Task to complete:
Starting at the line with "Blog de Oscar Padial (88, 129)", retype every remaining line of the records exactly. Do not include pictures.

Dataset entries
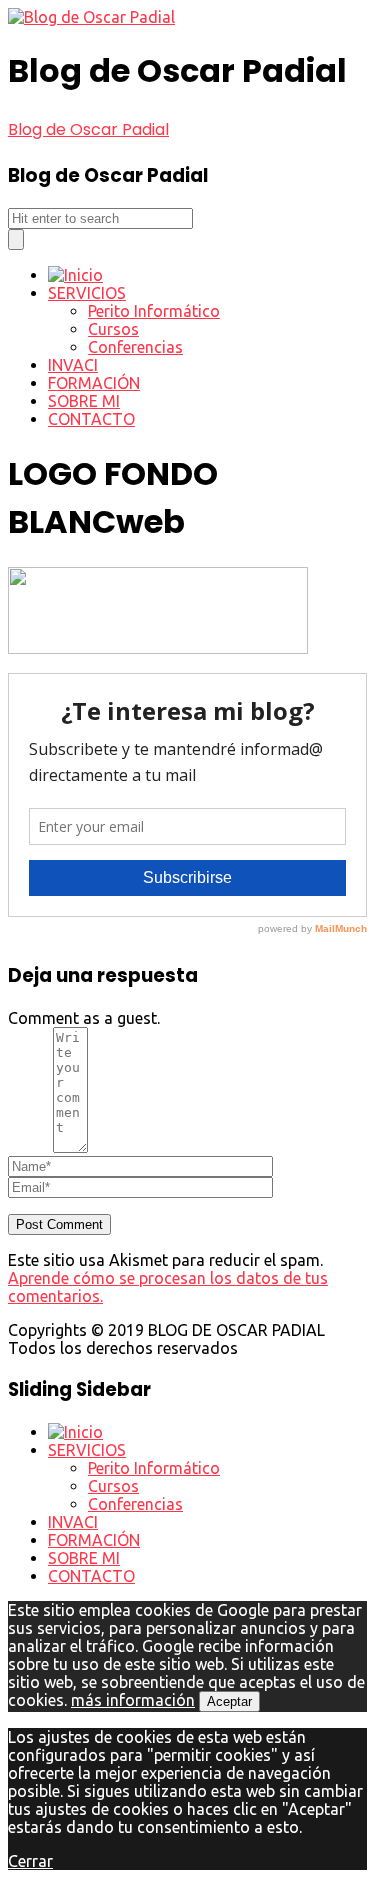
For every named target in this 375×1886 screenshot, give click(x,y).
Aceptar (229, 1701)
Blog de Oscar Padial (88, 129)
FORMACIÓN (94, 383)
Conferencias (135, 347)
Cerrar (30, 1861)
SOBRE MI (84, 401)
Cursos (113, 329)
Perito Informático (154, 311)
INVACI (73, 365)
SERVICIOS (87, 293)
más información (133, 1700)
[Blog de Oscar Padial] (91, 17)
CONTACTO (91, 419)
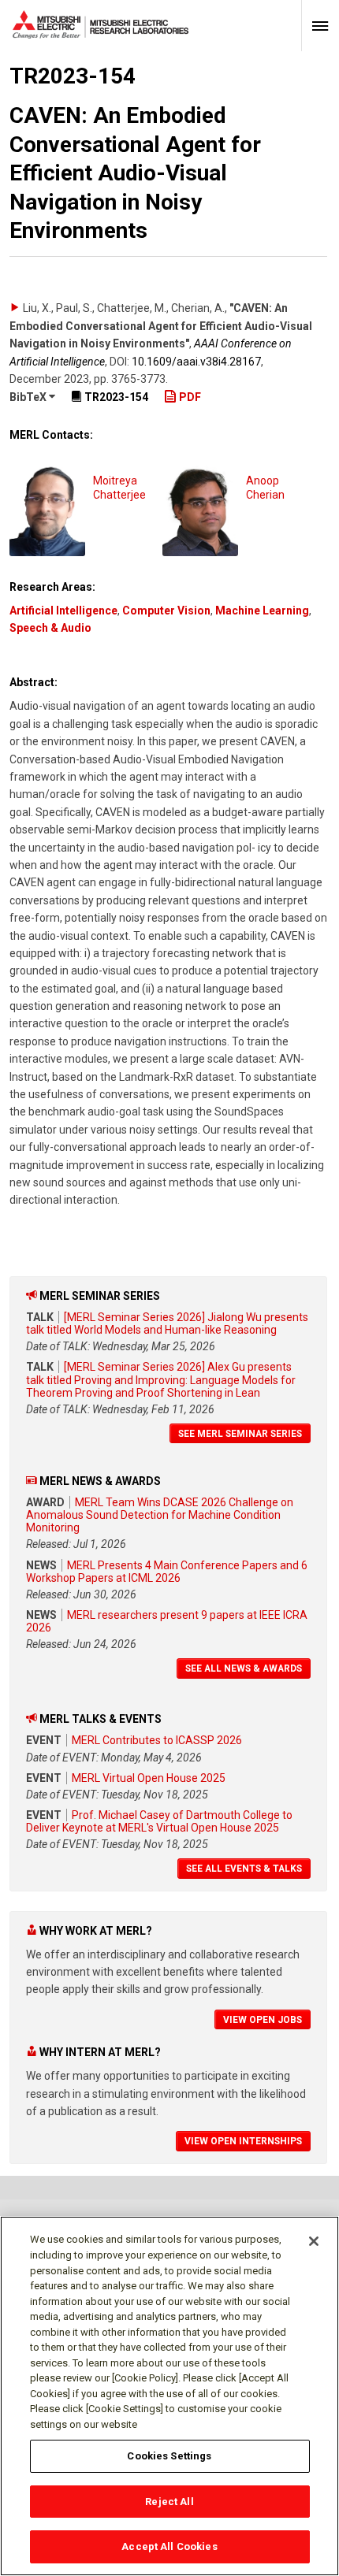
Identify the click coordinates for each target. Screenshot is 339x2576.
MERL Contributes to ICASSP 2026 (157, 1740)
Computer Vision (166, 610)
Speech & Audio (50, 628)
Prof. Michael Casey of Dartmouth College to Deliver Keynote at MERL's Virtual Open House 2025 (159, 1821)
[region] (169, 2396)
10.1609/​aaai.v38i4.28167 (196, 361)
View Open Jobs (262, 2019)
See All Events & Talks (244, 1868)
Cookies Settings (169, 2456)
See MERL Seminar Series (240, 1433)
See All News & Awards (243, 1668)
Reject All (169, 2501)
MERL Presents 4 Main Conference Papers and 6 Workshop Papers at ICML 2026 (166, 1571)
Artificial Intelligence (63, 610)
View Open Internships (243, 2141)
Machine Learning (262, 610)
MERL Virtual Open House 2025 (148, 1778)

Solution to this task:
Blog de Oscar Padial (88, 129)
FORMACIÓN (94, 383)
Conferencias (135, 347)
Cerrar (30, 1861)
SOBRE MI (84, 401)
Cursos (113, 329)
Perito Informático (154, 311)
INVACI (73, 365)
SERVICIOS (87, 293)
más información (133, 1700)
[Blog de Oscar Padial] (91, 17)
CONTACTO (91, 419)
Identify the click coordinates for each target. Screenshot is 339x2576.
MERL Contributes to ICASSP 2026 (157, 1740)
Computer Vision (166, 610)
Speech & Audio (50, 628)
Prof. Michael Casey of Dartmouth College to Deliver Keynote at MERL's Virtual Open House 2025 (159, 1821)
[region] (169, 2396)
10.1609/​aaai.v38i4.28167 (196, 361)
View Open Jobs (262, 2019)
See All Events & Talks (244, 1868)
Cookies Settings (169, 2456)
See MERL Seminar Series (240, 1433)
See All News & Awards (243, 1668)
Reject All (169, 2501)
MERL Presents 4 Main Conference Papers and 6 Workshop Papers at ICML 2026 (166, 1571)
Artificial Intelligence (63, 610)
View Open Internships (243, 2141)
Machine Learning (262, 610)
MERL Virtual Open House 2025 (148, 1778)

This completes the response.